Shortly before the game, the editor of a Chelsea fanzine had tweeted that Terry would be withdrawn after 26 minutes.
However, it is understood the FA has now decided there is no case to answer as there is no evidence to suggest this was inside information intended for the purposes of betting and is therefore not a deliberate attempt at so-called spot-fixing.
Proving such an offence is notoriously difficult and it could also be argued that the tribute to Terry was not unprecedented as Didier Drogba was carried off by his Chelsea team-mates during the first half of a Premier League game against Sunderland in 2015.
In other integrity-related news, the FA is also expected to conduct more than 5,000 drug tests by the end of the 2017-18 season, which is up from 3,300 last season and double the amount conducted in 2015/16.

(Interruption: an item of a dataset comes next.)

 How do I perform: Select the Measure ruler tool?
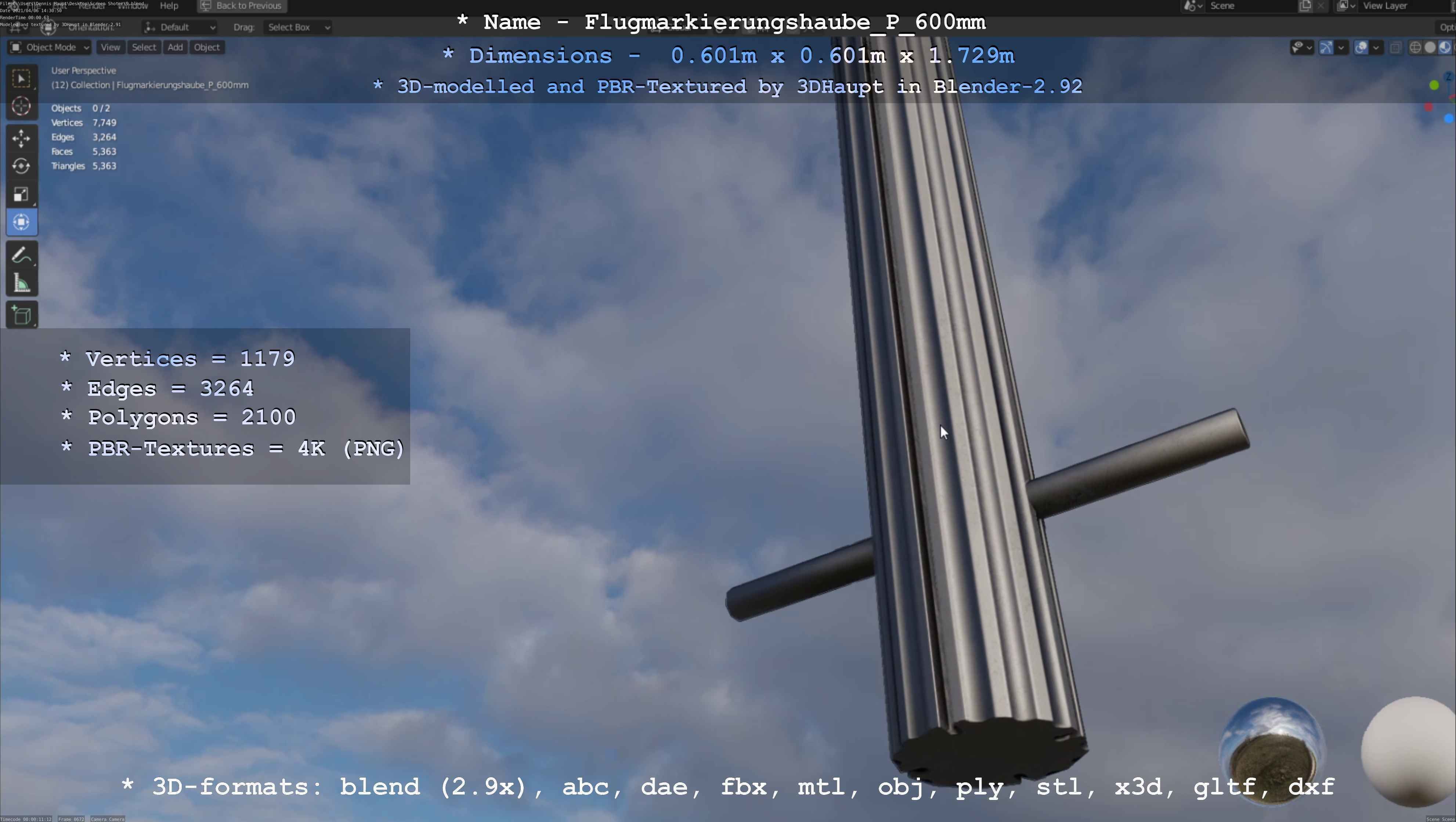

The FA believes it spends more on anti-doping than any other sports governing body in the UK and more than any other national football association. Last season, there were only two anti-doping rule violations in English football, both for in-competition use of social drugs.
As well as increasing its testing efforts, the FA is also close to announcing new guidelines for fining clubs for whereabouts failures.
Last season, Bournemouth, Manchester City and Fleetwood were fined for failing to keep up-to-date whereabouts information, which anti-doping officials need to be able to find athletes to do out-of-competition testing.
After three breaches of the rules within six months, Manchester City were fined £35,000, which is understood to be the maximum sanction available under the current guidelines.
That was relatively small sum was criticised by some anti-doping experts and athletes from other sports, prompting the FA to review the sanctions.
The new Premier League season will also see new crackdown on simulation or, as it is now known, successful deception of a match official.
When there is clear and overwhelming evidence of a player successfully tricking an official to make an incorrect decision that results in a penalty, a red card or a yellow card that later leads to an opponent’s dismissal, a three-strong panel will review the evidence independently.
If they are unanimous that an offence has taken place, a charge will follow and the case will be fast-tracked, with offenders receiving a two-match ban.
Scottish football has had a similar system for a number of seasons and the evidence from north of the border is that players quickly accept their punishments and behaviour has improved.